Actually, any 2 by 2 matrix can be considered to be in R^4 which is, of course, the same as R^(2x2) because 2x2= 4! To say that A belongs to the span of A1, A2, A3 means that A is a linear combination of A1, A2, and A3. that is that A= aA1+ bA2+ bA3 for some numbers a, b, c. Since, in this example every matrix has 4 components, this gives 4 equations for the 3 numbers a, b, c. The fact that 4 "independent" equations in 3 unknowns does not necessarily have a solution is what leads to the question about whether that is possible at all.

3. Mar 17, 2005

### AKG

A matrix is a vector in the sense that the set of (m x n) matrices form a vecto space. Just check for yourself (check the rules for addition and scalar multiplication). So, to see if a vector v is in Span{v1, v2, ..., vk}, see if you can find a linear combination of the vi such that v equals it, i.e.

$$v = a_1v_1 + \dots + a_kv_k$$

In your case, the $a_i$ will probably be real numbers, and v and the $v_i$ will be 2x2 matrices. This will give you 4 equations (one equation for the 1,1 element of v = the 1,1 element of the linear combination, one equation for the 1,2 element of v = the 1,2 element of the lin. comb, etc.) with k unknowns (a1, ..., ak). If a solution for the ai exists, it is in the span.

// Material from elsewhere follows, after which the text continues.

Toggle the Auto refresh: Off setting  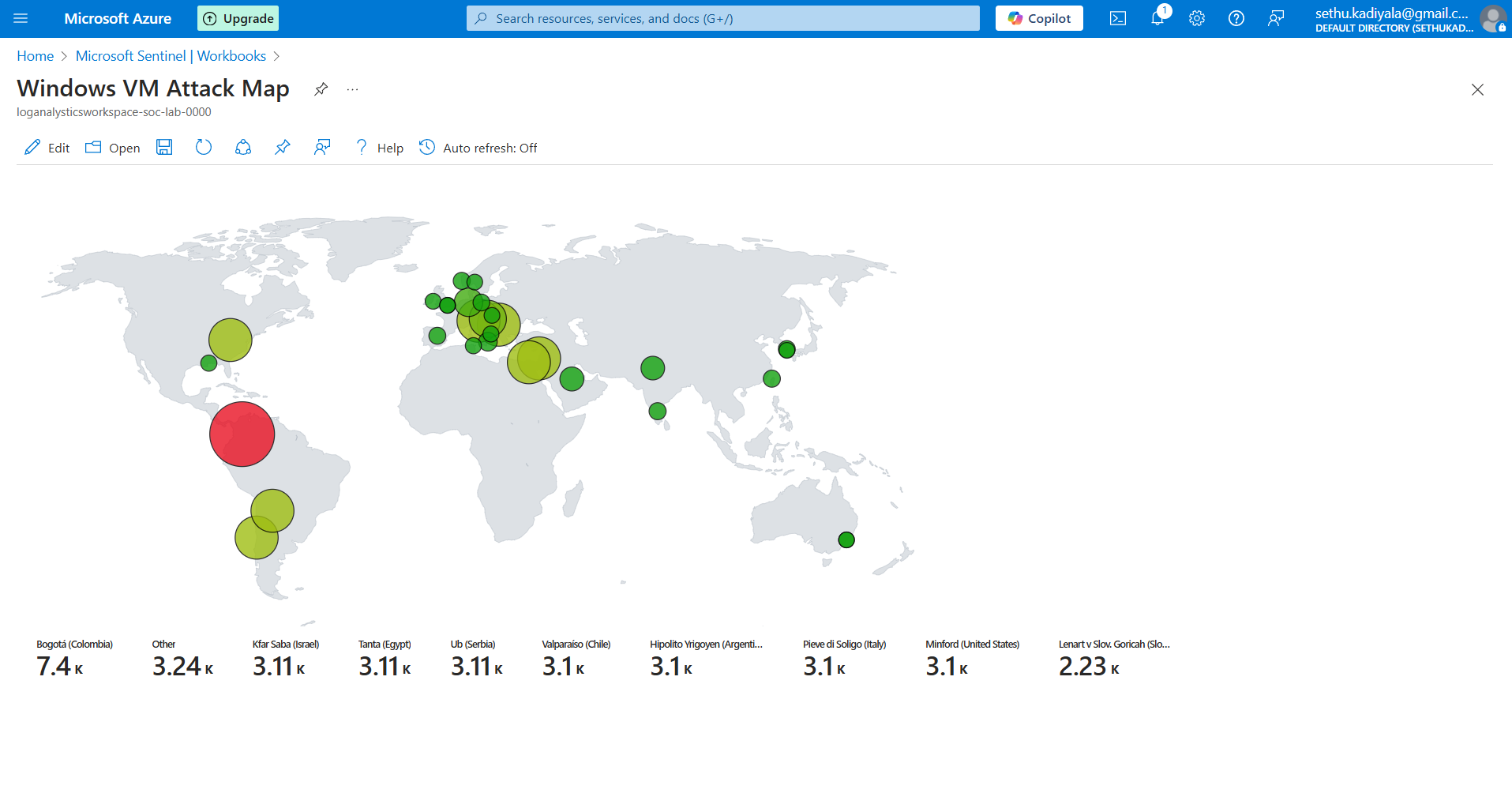478,148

And yes, you could treat the 2x2 matrices as elements of R^4. They are NOT the same, but expressing the matrix:

(a b)
(c d)

with respect to the standard basis will give you the co-ordinates (a, b, c, d) which looks just what you're used to seeing when you talk about vectors of R^4. Note that really, (a, b, c, d) is not a vector of R^4, but an expression of a vector (in some 4-dim vector space) with respect to some basis. And, of course, R^4 is the same as R^(2x2) since 2x2 = 4 ;).

4. Mar 18, 2005

Ok awesome, I definitely understand the problem now. Yeah, one would think that $$\Re^{2 \times 2}$$ would be equal to $$\Re^{4}$$ since 2x2=4 :) But sometimes I think math notation can be confusing, such as:

$$sin^{-1}(x) \neq \frac{1}{sin(x)}$$

- or -

$$y=x^2$$
$$y'=2x=2x^1$$
yet then someone could then use: $$x'$$ as a variable, and it has no relation to the derivative.

- or -

$$\frac{\partial^2}{\partial x^2} \neq \frac{\partial}{\partial x} \times \frac{ \partial}{\partial x}$$

etc... I mean yes you can definitely get used to it, and it works. But I'd just rather ask a question instead of assuming something. :)

so anyways, thank you... I appreciate it.